__DOCUMENT__:
# # # # # # #
Yes Mark, I will keep it simple. Is probably three things. One would be additional cost take out in 2016 and 2017 so it is at the 4% that we’re at around now. We took most of the cost out in the first half and you will start to see that go through in '16. We're also planning to take out another $100 million in 2017. The second one is expectation for credit costs based on the portfolio of more secured lending as we mentioned with OneMain being able to take unsecured losses down to more in line with the secured lending charge-offs that we mentioned in the past is a big benefit and also some of the acquisition integration related items that we’ve talked about around the policy change that we made in the second quarter. We also made a policy change at the end of last year on charge-off policies that had some impact on year-over-year comparable so I think charge-offs we expect charge-offs to be lower than 2016 will which will provide benefits. And then the rest of the operating leverage then driven by that is the growth rate in asset so I would say the asset growth is probably the more significant, those are the two are probably a he third or 40% of the benefit and then the remaining of that is the growth.

Mark DeVries

Analyst · Mark DeVries with Barclays

And then on the leverage target for mid-2018, do you get there mainly through retained earnings and then the reduced accounting drag from the acquisition or does that also contemplate some asset sales?

Scott Parker

Analyst · Mark DeVries with Barclays

Well, as we mentioned, from an asset sale perspective we have $750 million of legacy real estate. Jay mentioned we sold about 40% of that in the second quarter so that $250 million liquidity, we think about it we have debt maturity, unsecured debt maturity in September, mid-September there is a $375 million debt maturity with a 5, 3/4 coupon so our expectation is we will take that 250 and apply that to reduce that debt cost to help us deleverage it, but the remaining 400 plus of real estate, it's an opportunity. Our expectations would be that be an upside to what we laid out versus kind of embedded in that outlook.
# # # # # # #
__MATERIAL PROVIDED__:
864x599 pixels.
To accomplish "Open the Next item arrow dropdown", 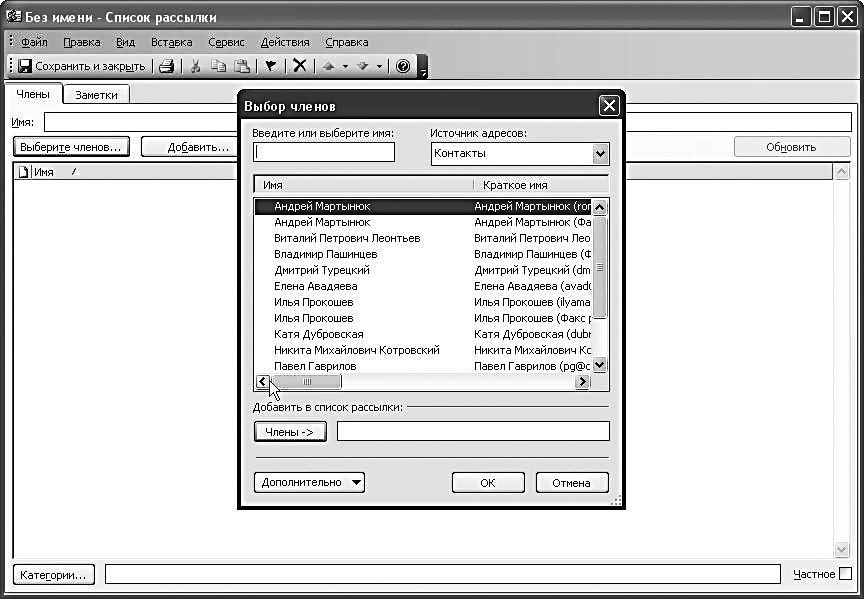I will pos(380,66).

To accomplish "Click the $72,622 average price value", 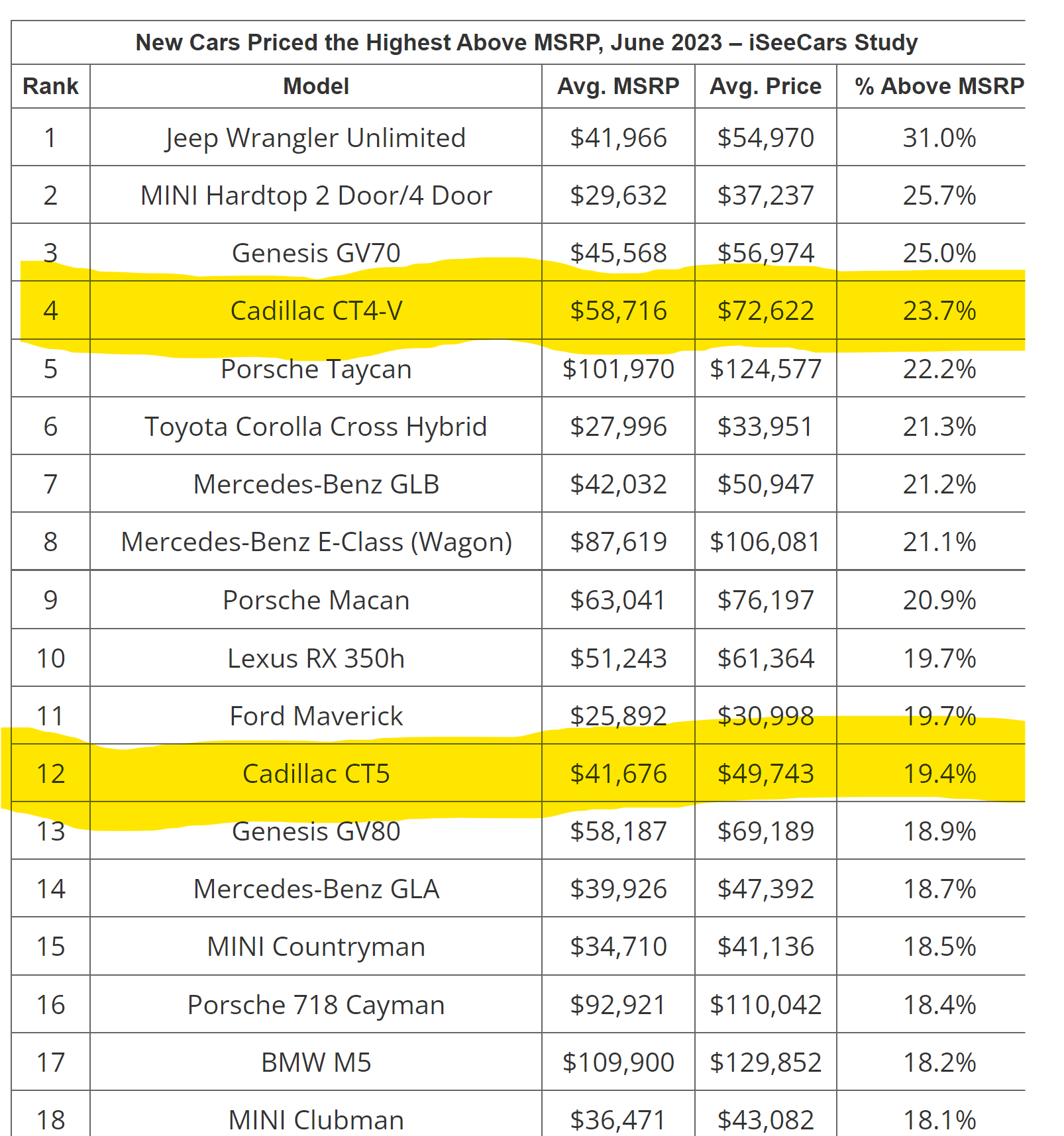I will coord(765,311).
# # # # # # #
__LIST OF TASKS__:
• a. Please write out the passage from the transcript starting at "Well, as we" and ending at "in that outlook.".
• b. In the transcript, what will the $250 million from the real estate sale be applied to, and why?

__THE RESPONSES__:
• a.
Well, as we mentioned, from an asset sale perspective we have $750 million of legacy real estate. Jay mentioned we sold about 40% of that in the second quarter so that $250 million liquidity, we think about it we have debt maturity, unsecured debt maturity in September, mid-September there is a $375 million debt maturity with a 5, 3/4 coupon so our expectation is we will take that 250 and apply that to reduce that debt cost to help us deleverage it, but the remaining 400 plus of real estate, it's an opportunity. Our expectations would be that be an upside to what we laid out versus kind of embedded in that outlook.

• b. The $250 million will be applied to the $375 million unsecured debt maturity due in mid-September, which carries a 5 3/4 coupon. The stated purpose is to reduce that debt cost and help deleverage.